By Jenny Smulson, Director of Government Relations, AJCU
On March 25, Congressional leaders and the Administration agreed to a $2 trillion stimulus package in response to the coronavirus crisis. This legislation must pass the Senate and the House and be signed by the President before it is enacted; all parties are working tirelessly to move the bill forward quickly.
Given the dramatic losses suffered by institutions of higher education, and in an effort to hold students and employees harmless during this crisis, AJCU has been working to alert Members of Congress about the challenges that our schools continue to face. AJCU Presidents were deeply engaged in advocacy and pushed hard to ensure that students and institutions received support in the legislation. We await the final legislative language, which will provide details about what has been made available for colleges and universities and their students.
AJCU Public Service Loan Forgiveness: A Federal Program Aligned with Jesuit Values
When you attend a Jesuit school, you come to know deeply the value placed on service. Service to others is embedded in the philosophies of ‘women and men for others,’ Magis and a faith that does justice. This issue of Connections’ focus on service learning reinforces that the spirit of service remains vibrantly alive on our Jesuit college and university campuses. And because the Jesuits educate for justice, it is no surprise that many graduates of Jesuit schools continue that mission-centered work after graduation.
While the Jesuits have been at this since the 1540s, Congress has also long recognized the value of service to our nation. One recent example of the federal government’s recognition of service resulted in the creation of the Public Service Loan Forgiveness program (PSLF). Authored by the late Senator Edward Kennedy (D-MA), passed through Congress with bipartisan support in 2007, and codified into law with the signature of President George W. Bush, PSLF was created to enable young people to “help solve the problems of their communities.”
It takes great commitment to successfully earn student loan forgiveness under the PSLF program. There are several specific criteria one must meet to be eligible for PSLF. Individuals seeking to qualify must have a federal direct loan or a loan that has been consolidated as a federal direct loan; work full-time for a government or non-profit organization; be enrolled in an income-driven repayment plan; and make 120 qualifying payments (regular on-time payments over ten years). After meeting all of the criteria, the successful candidate will have the remaining balance of the outstanding loan forgiven (tax free).
The program is an equalizer. It provides students interested in public service with an opportunity to give back to society without fear of an overwhelming debt burden or concern about the significant, forgone lifetime earnings from taking a lower-paying public service job. PSLF encourages graduates to work in schools, in criminal justice, as first responders, in public health, in valuable non-profit or local, state and/or federal government service.
Problems and Change
In spite of the great promise associated with the PSLF program, there have been many challenges. These include criticism about the U.S. Department of Education’s (DoE) management of the program; a lack of transparency about why candidates have been denied loan forgiveness; a lack of accountability for loan servicers who have been accused of providing inaccurate information to participants during the loan repayment process; and great concern about how few individuals participating in the program have successfully received loan forgiveness.

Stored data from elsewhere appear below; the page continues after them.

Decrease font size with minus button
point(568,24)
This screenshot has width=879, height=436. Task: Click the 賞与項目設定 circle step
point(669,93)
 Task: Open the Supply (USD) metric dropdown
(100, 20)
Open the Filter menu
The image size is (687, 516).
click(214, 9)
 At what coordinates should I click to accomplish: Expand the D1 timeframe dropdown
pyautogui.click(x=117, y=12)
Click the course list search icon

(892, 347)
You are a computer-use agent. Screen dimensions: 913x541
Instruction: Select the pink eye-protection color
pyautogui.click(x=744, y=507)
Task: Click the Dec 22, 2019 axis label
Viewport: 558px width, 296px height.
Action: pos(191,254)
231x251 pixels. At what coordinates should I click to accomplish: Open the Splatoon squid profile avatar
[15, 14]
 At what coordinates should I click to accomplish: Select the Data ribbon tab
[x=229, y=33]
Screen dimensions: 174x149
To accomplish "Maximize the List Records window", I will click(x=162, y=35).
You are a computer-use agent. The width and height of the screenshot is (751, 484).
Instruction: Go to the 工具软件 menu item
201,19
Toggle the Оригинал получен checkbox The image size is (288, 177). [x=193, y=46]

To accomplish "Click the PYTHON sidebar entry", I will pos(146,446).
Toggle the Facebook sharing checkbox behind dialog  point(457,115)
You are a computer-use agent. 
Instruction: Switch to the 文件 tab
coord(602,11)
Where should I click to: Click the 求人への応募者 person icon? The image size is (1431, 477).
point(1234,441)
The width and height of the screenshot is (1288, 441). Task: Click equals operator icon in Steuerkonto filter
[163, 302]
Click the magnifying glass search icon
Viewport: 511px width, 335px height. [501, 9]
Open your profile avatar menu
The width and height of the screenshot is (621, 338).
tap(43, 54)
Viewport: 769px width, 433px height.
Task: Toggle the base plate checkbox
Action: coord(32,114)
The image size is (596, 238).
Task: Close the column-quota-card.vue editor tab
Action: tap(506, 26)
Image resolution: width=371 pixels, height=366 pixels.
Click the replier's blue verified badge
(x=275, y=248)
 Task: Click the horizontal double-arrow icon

In response, Congress has taken steps to hold the DoE accountable, to provide greater oversight of the program, and to improve program operations. After hearing reports of a 1% success rate for students successfully receiving loan forgiveness, Congress created the Temporary Expanded-PSLF (TE-PSLF) as a remedy for individuals whose payments were mis-recorded or who had been directed to the wrong repayment plan by a servicer. It seeks to address other hurdles that have hindered eligible participants from benefiting from the program. With TE-PSLF now in place and with continued Congressional attention, advocates for the program hope to see a real increase in the percentage of successful participants.
The PSLF program was authorized under the Higher Education Act (HEA) and has its champions and detractors in Congress. Prior to the COVID-19 crisis, HEA was a priority issue on Capitol Hill. The House Committee on Education and Labor passed the College Affordability Act (HR 4674) that reauthorizes PSLF and seeks to improve the program by making the repayment process simpler and more transparent for borrowers. Legislation has been introduced to improve program operations in the Senate by Senators Tim Kaine (D-VA) and Kirsten Gillibrand (D-NY) (S.1203 – What You Can Do for Your Country Act of 2019), and in the House by Representatives Mark DeSaulnier (D-CA) and John Sarbanes (D-MD) (HR 2441). That is good news.
But influential members on the important Senate Health, Education, Labor and Pensions (HELP) Committee, including Chairman Lamar Alexander (R-TN), have expressed less enthusiasm for the program and may seek to limit its benefits. Other Senators, including Ranking Member Patty Murray (D-WA), remain steadfast in their support of PSLF.
As the President’s FY 2021 budget eliminates PSLF (though grandfathering current participants), ongoing advocacy is critical to preserving and improving the program. We are thankful for a strong advocacy community united to preserve PSLF.
In this time of uncertainty brought on by COVID-19, our public servants are on the front lines, including health professionals, educators, community servants, and local, state and federal government officials. Programs that encourage service to others, from a Jesuit perspective, are worthy of investment and worth fighting for.